The region's manufacturers may get some relief in coming months from aggressive stimulus unveiled by Chinese authorities over the past week, including a lowering of interest rates and injection of liquidity into the banking system.
Factory activity in Japan shrank in September and expanded at a slower pace in Taiwan, purchasing managers' index (PMI) surveys showed on Tuesday, highlighting the toll soft global demand was taking on Asian exporters.
In a sign of the widening fallout from slowing U.S. growth, South Korea's export growth decelerated in September with shipments to the world's largest economy barely increasing, data showed on Tuesday.
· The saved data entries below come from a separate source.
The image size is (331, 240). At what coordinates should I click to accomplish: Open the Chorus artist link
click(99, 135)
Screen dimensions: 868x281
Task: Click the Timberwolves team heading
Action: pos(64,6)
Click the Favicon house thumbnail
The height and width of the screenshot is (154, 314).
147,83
In China, factories struggled to make headway, with the Caixin/S&P Global manufacturing PMI released on Monday showing a slump to 49.3 in September from 50.4 the previous month, marking the lowest reading since July last year.
It was a similar picture in Japan, which is relying on exports to boost economic growth amid subdued consumption. The final au Jibun Bank Japan PMI dipped to 49.7 in September from 49.8 in August, remaining below the 50.0 threshold that separates growth from contraction for the third straight month.
"Softer growth in new orders was the main factor weighing on manufacturing last month," said Shivaan Tandon, markets economist at Capital Economics, on Asia's PMI.
The PMI for Taiwan stood at 50.8 in September, falling from 51.5 in August. Manufacturing activity shrank in Vietnam, Malaysia, and Indonesia, the surveys showed.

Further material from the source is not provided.